All right, that's much better.

It's perhaps fitting that the latest instance of fiscal consolidation should occur around the engines of the cloud. Five weeks ago, voters in California opted to raise taxes on top earners in the state in order to resolve a spiraling budget crisis. The preliminary numbers are ostensibly favorable, and Democratic Governor Jerry Brown is heartily encouraging President Obama to follow through with such a plan at the national level. But if the gods are in the cloud, the devils are, as ever, in the details.

As Walter Russell Mead observes:

There are two essential developments to note here. First, California will rely on a tiny group of people to erase $5 billion in debt. From now on, more than half of all the government operations will be funded by less than 1 percent of the state's residents, who account for less than 20 percent of the state's total income.

Second, the state economy is doing well at the moment relative to the rest of the country, but it is still losing jobs and skilled workers to lower-tax economies in Nevada, Texas, and the Southeast.
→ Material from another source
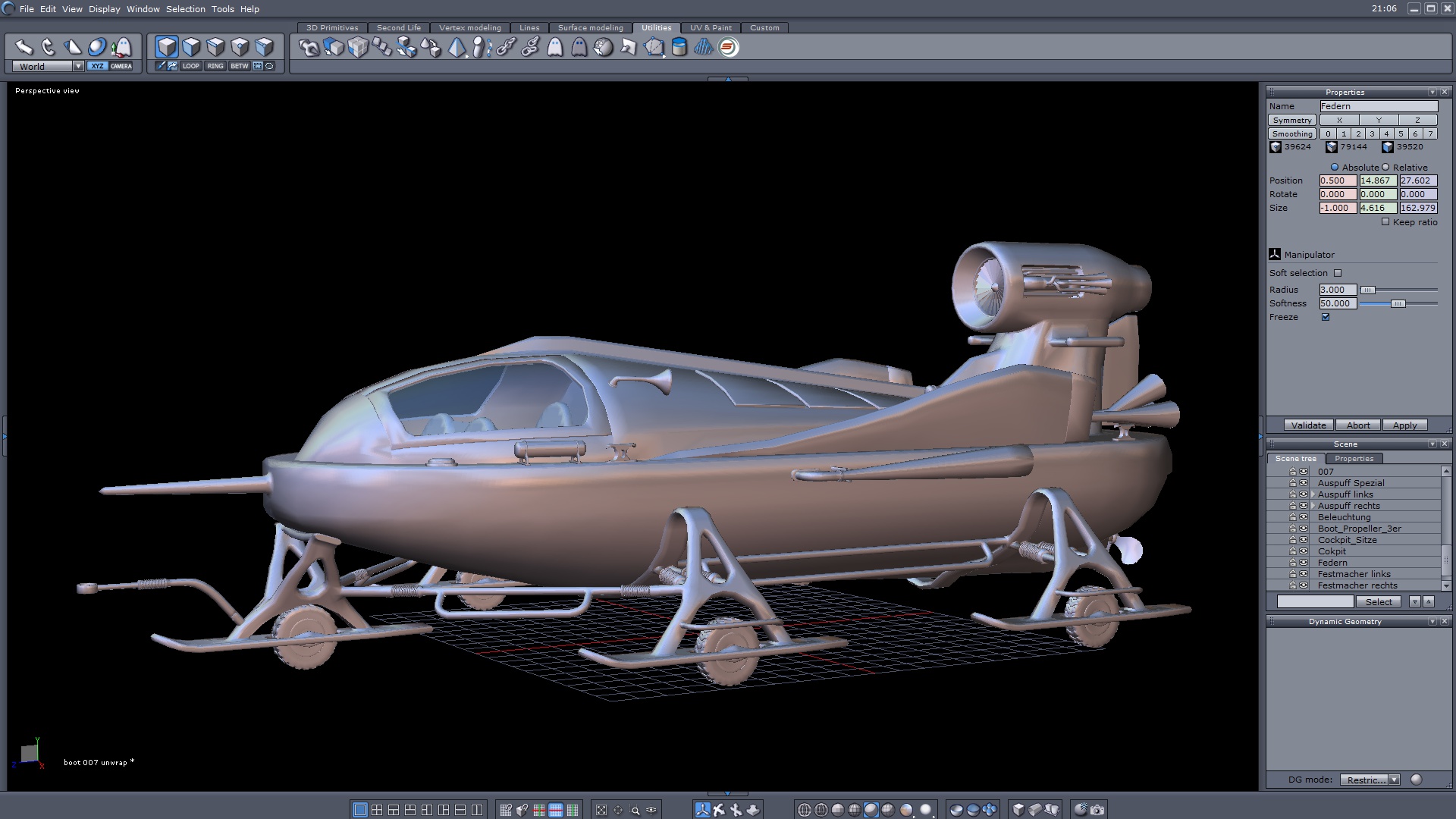1456x819 pixels.
Task: Open the DG mode Restric dropdown
Action: coord(1394,780)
This tax-funded surplus will allow the state to momentarily ignore the underlying problems that drive the deficit. But the problem of the escalating costs of pensions and public services and the blue social model has not been resolved and will only worsen with time.
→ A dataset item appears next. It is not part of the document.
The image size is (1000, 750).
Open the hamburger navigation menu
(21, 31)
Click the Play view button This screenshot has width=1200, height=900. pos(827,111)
For the federal government, the top 10 percent of households already accounts for more than 70 percent of income taxes and over half of all revenue. Since the recession, the federal tax burden has fallen on all but the top quintile. As taxes increasingly become the provenance of a shrinking base, our entitled deficit grows unchecked. How massively unsustainable must our system of taxes and borrowing get before we decide to rethink our asphyxiating choices? What happens when the next shock comes and the few key pillars of wealth cannot hold? What happens when the model fails?

Consolidation -- like the convenience it breeds -- is a tricky beast, indeed.